In an article published recently in the National Catholic Register titled, “Religious Health Providers Deserve Legal Protection, Not False Charges of Discrimination” University of Notre Dame law professor and RFI FORIS scholar Richard W. Garnett argues that faith-based hospitals and clinics are increasingly at risk of being subject to onerous regulations that violate their religious freedom. Two days after his op-ed published, Garnett was interviewed on EWTN News Nightly to discuss the same pressing issues. During the interview and op-ed, he focuses on a particularly challenging form of these regulations, nondiscrimination law. At one point in the interview, Garnett draws a key distinction between discrimination and decisions to maintain integrity:
I think as Americans we’re committed to the rule of law, and we believe in equal protection of the laws. So we tend to be worried about discrimination, but these [religious] hospitals and social service agencies are not discriminating. Instead, they have core commitments that preclude them from participating in certain wrongful actions such as an elective abortion. It’s not discrimination. It’s integrity.
Garnett begins his op-ed with a fundamental reminder of what religious hospitals are:
Faith-based hospitals are more than garden-variety non-profits; they are more than players in the ‘healthcare industry.’ They are institutions animated by a deep sense of mission and inspired by the call to love and care for our neighbors.
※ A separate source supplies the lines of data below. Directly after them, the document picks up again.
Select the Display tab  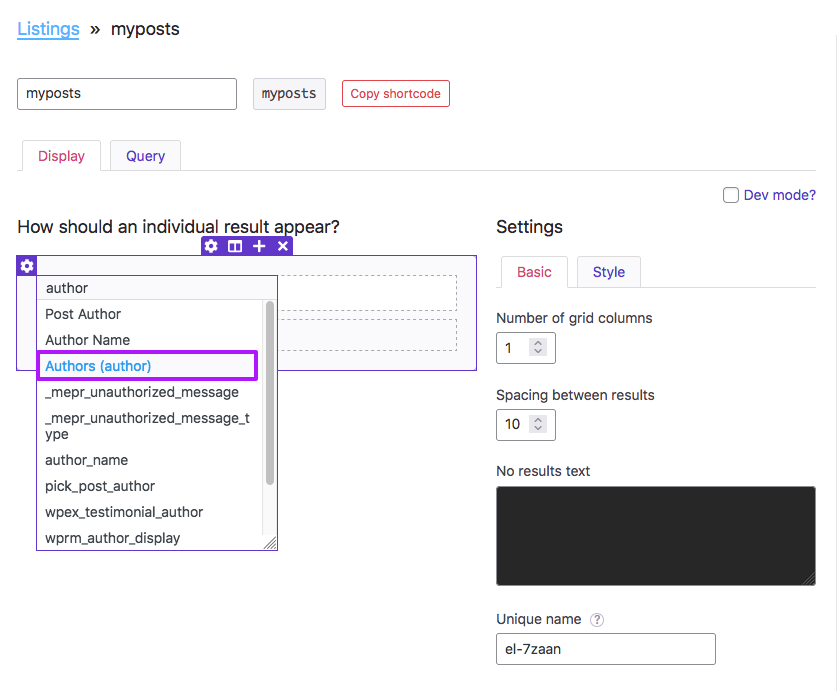[61, 156]
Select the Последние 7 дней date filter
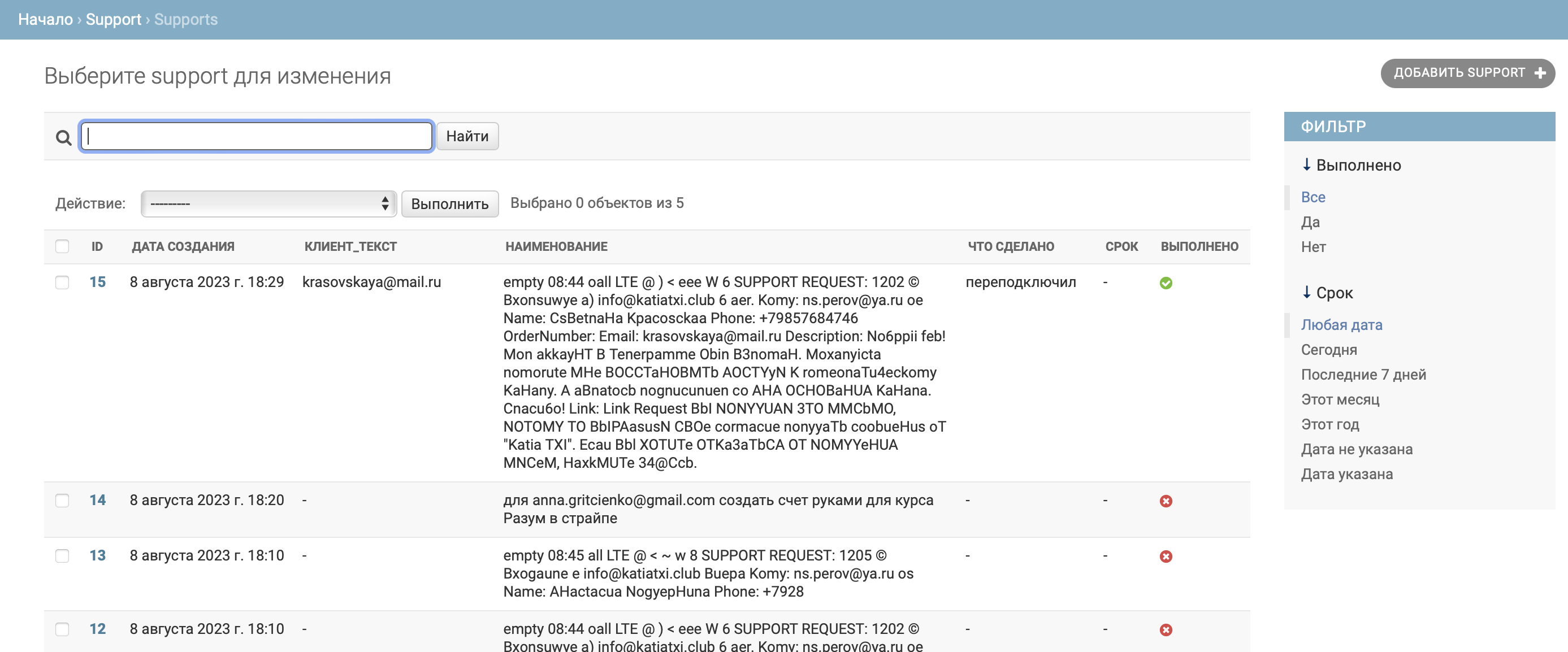Viewport: 1568px width, 652px height. [x=1363, y=375]
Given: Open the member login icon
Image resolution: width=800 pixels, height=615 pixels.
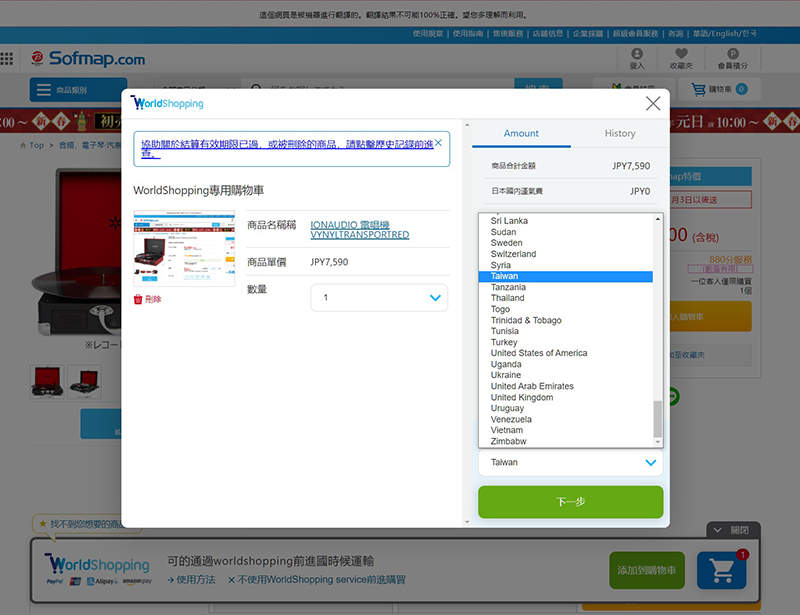Looking at the screenshot, I should [x=637, y=58].
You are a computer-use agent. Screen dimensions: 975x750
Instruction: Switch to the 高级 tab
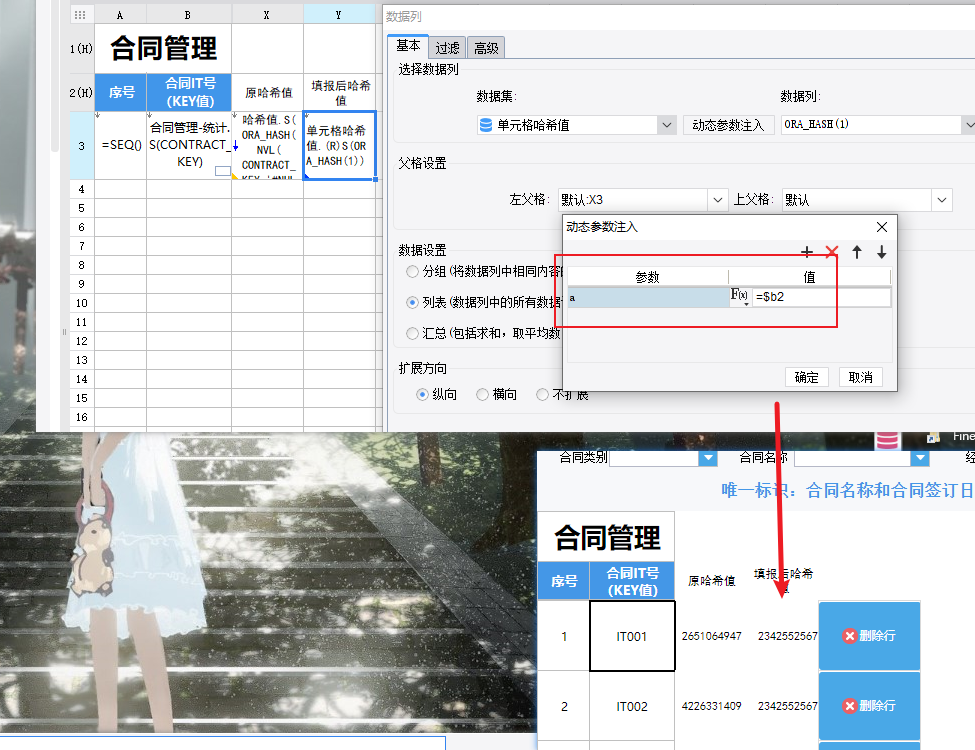[x=486, y=48]
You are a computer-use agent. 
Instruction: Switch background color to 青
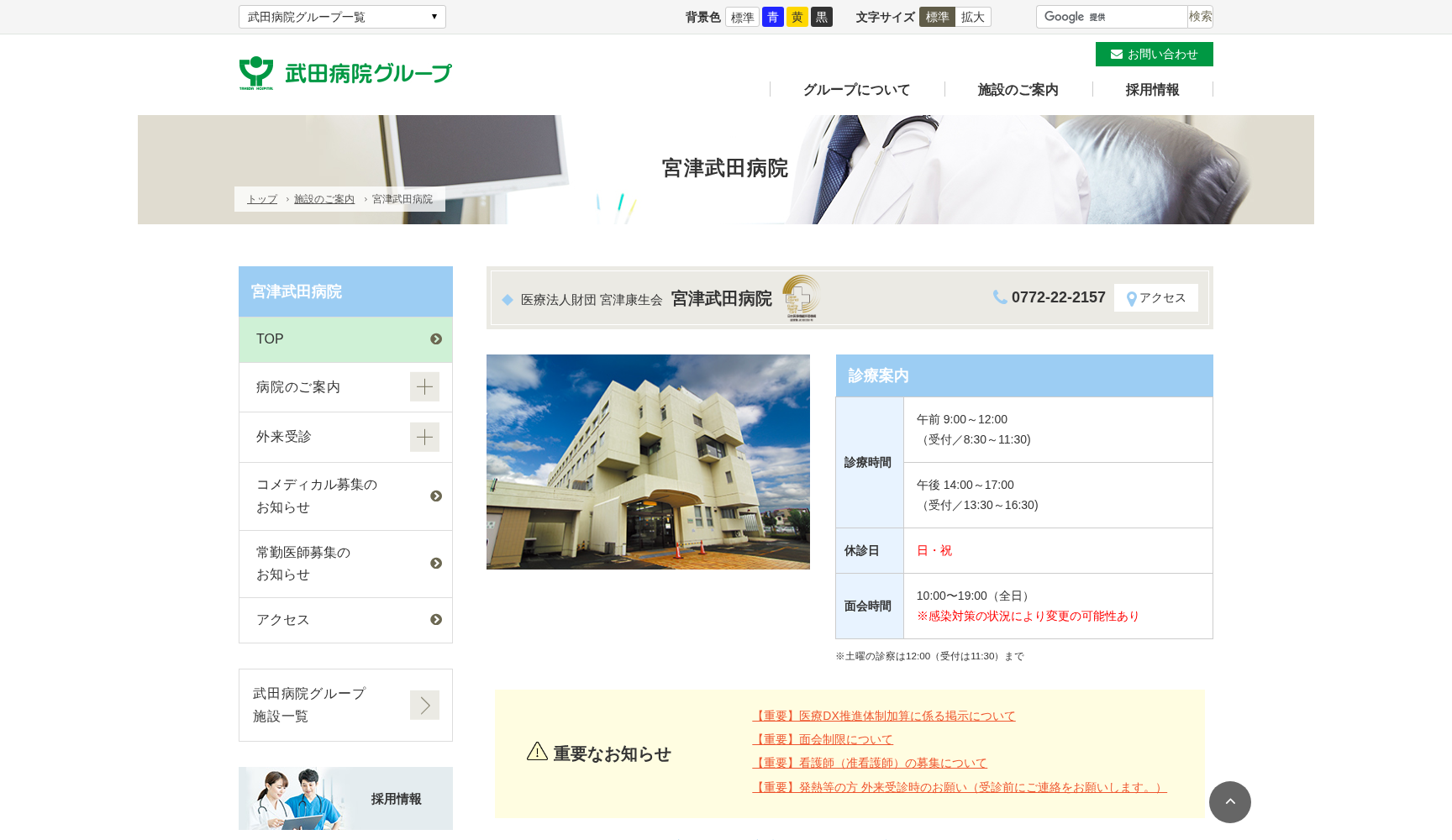[771, 16]
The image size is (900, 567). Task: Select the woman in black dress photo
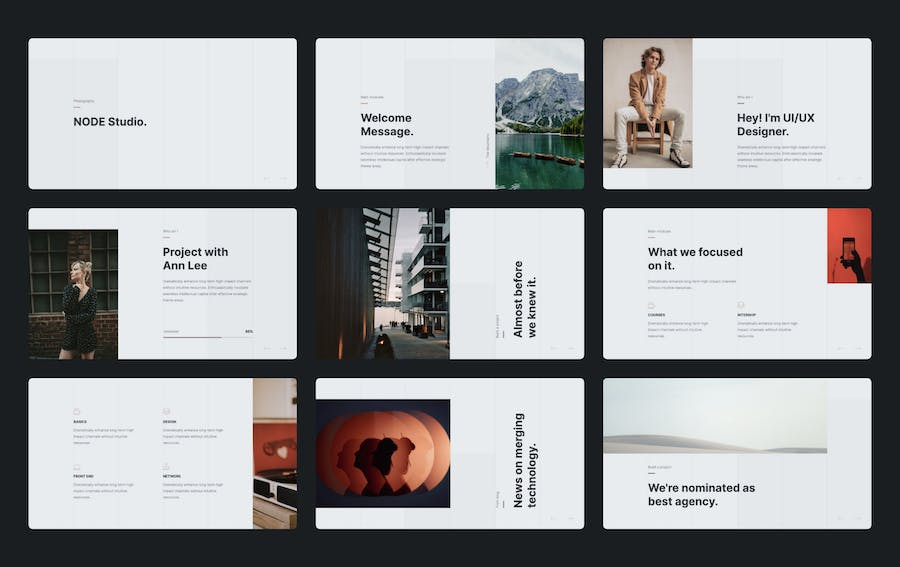point(73,294)
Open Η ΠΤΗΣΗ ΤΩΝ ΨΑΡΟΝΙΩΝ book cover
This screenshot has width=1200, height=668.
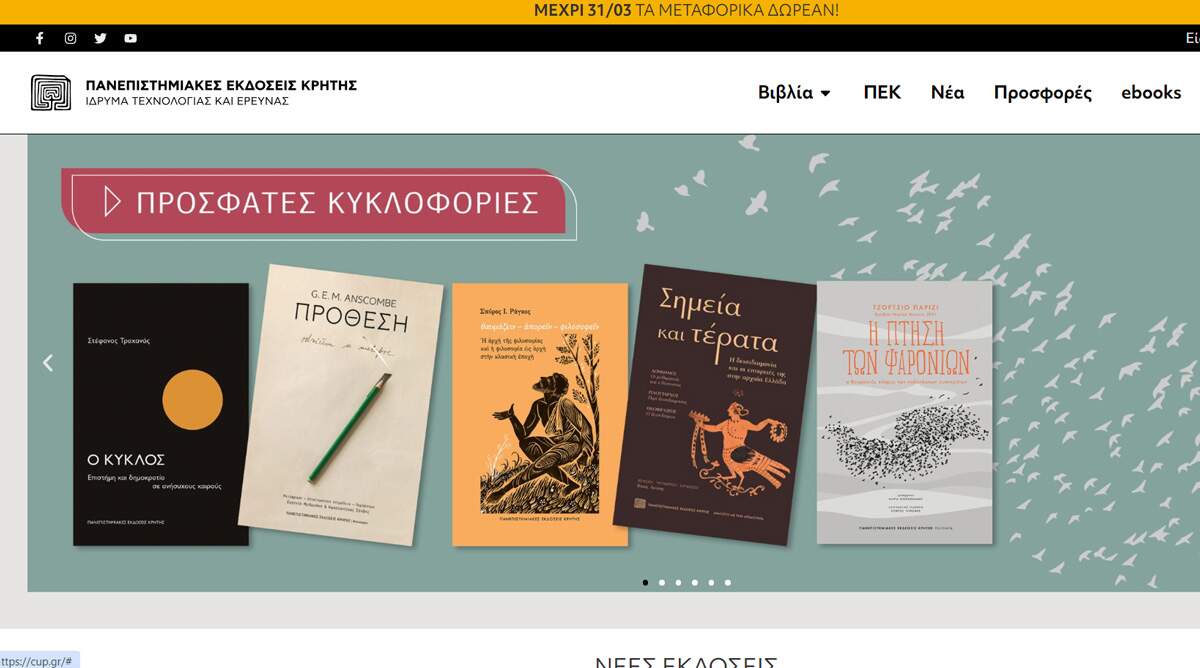click(905, 412)
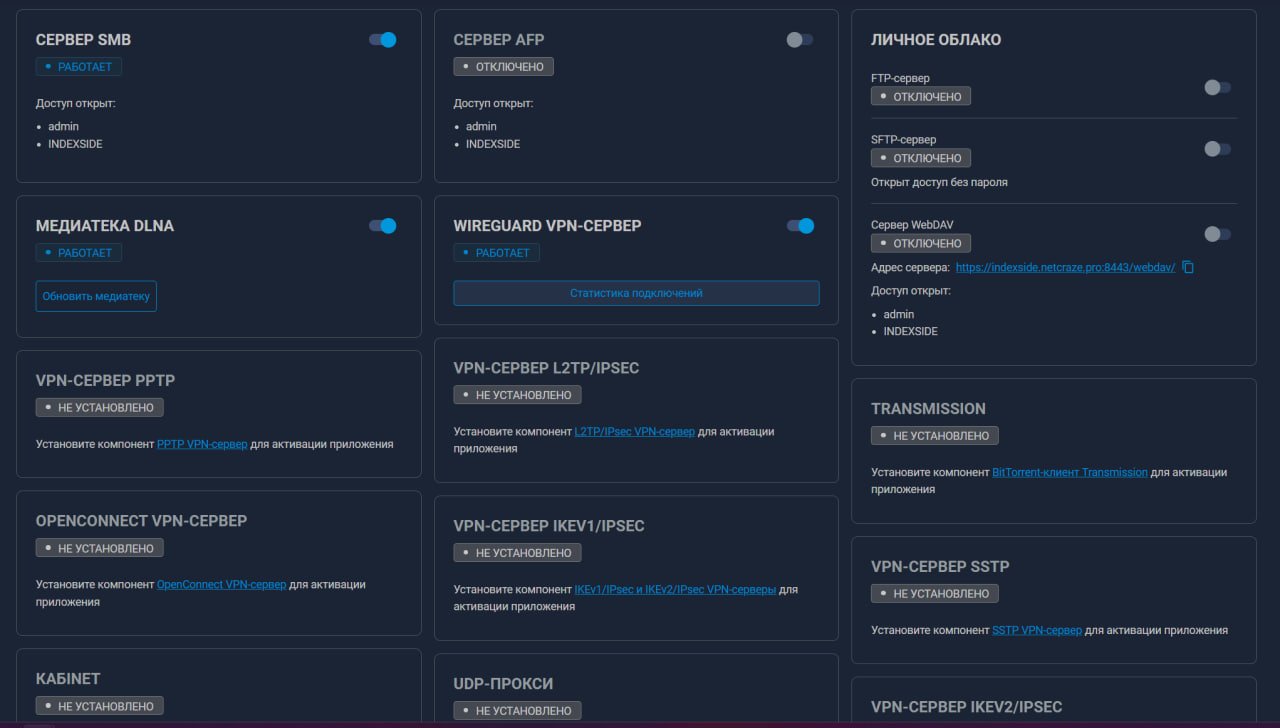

He then comments on the difficult position in which religious health care practitioners and institutions find themselves when their faith tenets are misconstrued as discriminatory. Garnett writes:
It is not ‘discrimination’ to provide healthcare in a way that is consistent with a faith-based hospital’s understanding of human dignity. The Sierra Club should not be required to support damming a river or drilling for oil in a national park, and a Catholic hospital should not be expected, let alone required, to provide or participate in elective abortions, euthanasia, or sex-reassignment procedures. Faith-based providers do not seek to turn people away; they seek, instead, the freedom to fulfill their caring mission consistently with their character.
Garnett concludes:
Our country needs faith-based hospitals, and millions of low-income people depend on them. It should not be a condition of providing care that such hospitals abandon what inspired their formation and informs their operation. Similarly, religious schools, colleges, and social-welfare efforts may, and should, do their good works in a way that is consistent with their missions.